#### DATA UNDER STUDY
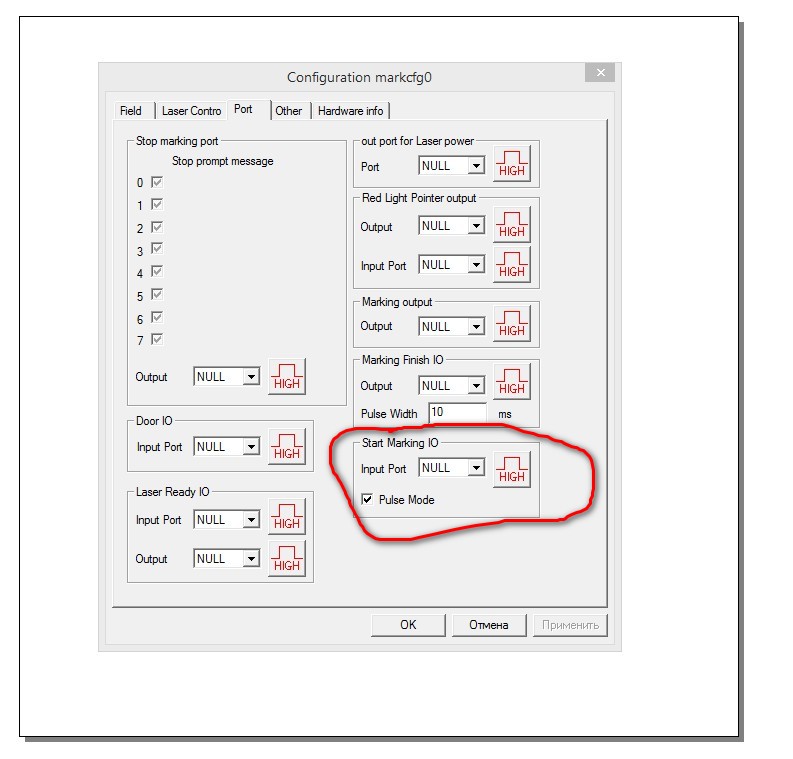Toggle HIGH level icon for Laser Ready Input Port

pos(286,519)
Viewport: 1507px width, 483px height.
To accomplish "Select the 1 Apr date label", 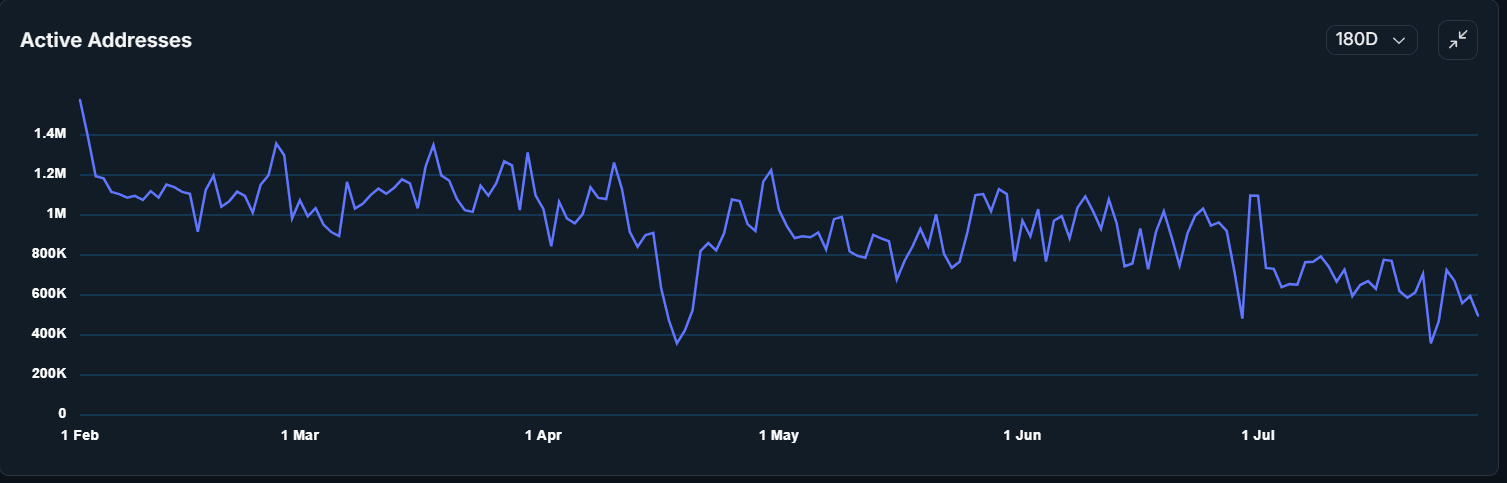I will 543,435.
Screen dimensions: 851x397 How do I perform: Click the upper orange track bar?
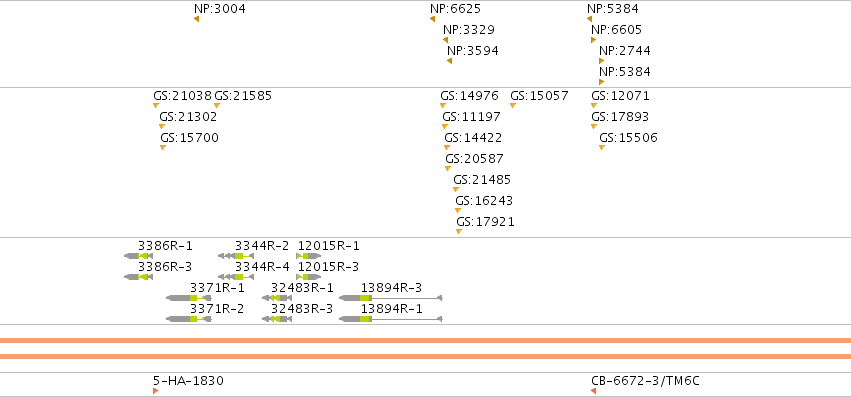(426, 341)
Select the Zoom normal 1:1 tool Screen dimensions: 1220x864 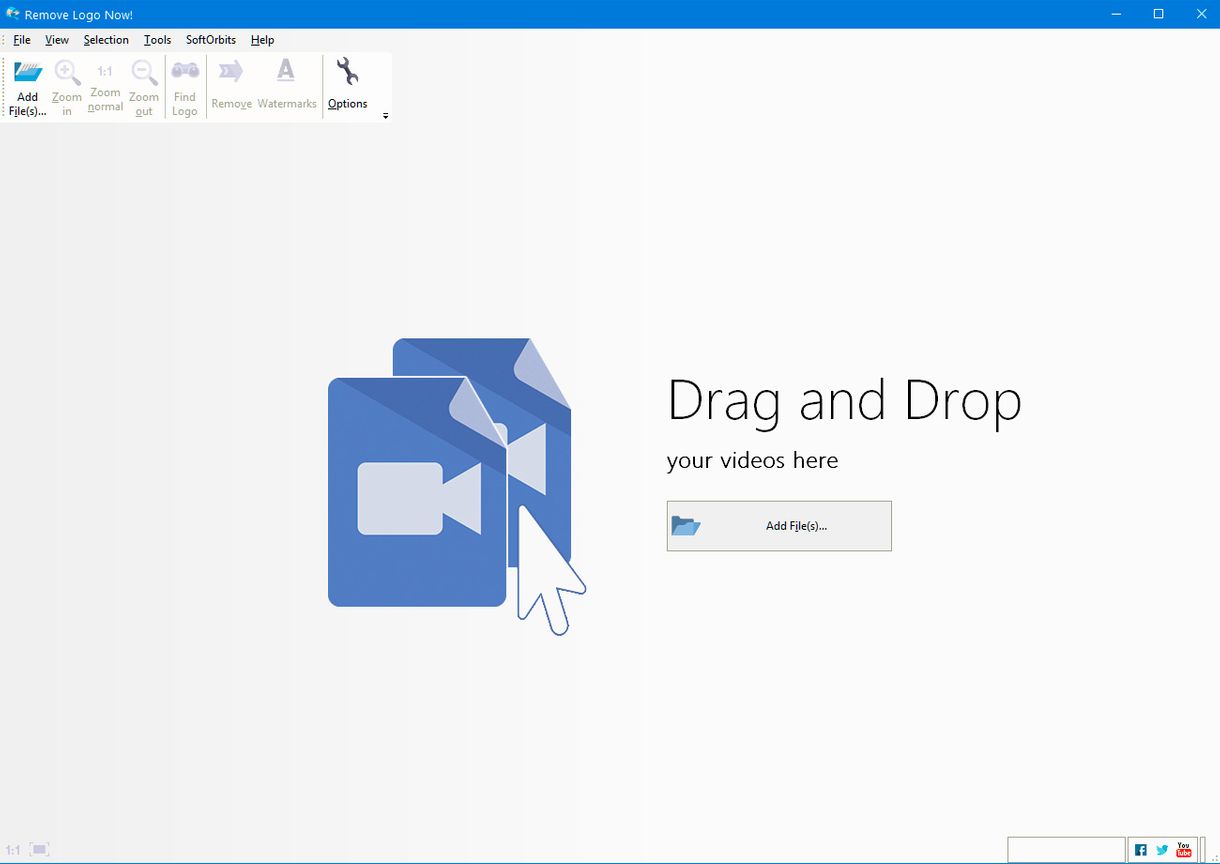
########
ABOUT THIS EXERCISE:
Write out the lines from the line with "Screen dimensions: 851x397" through the end of the records exactly; do not include pictures or any other lines.

TASK ANSWER:
Screen dimensions: 851x397 How do I perform: Click the upper orange track bar?
(426, 341)
Select the Zoom normal 1:1 tool Screen dimensions: 1220x864 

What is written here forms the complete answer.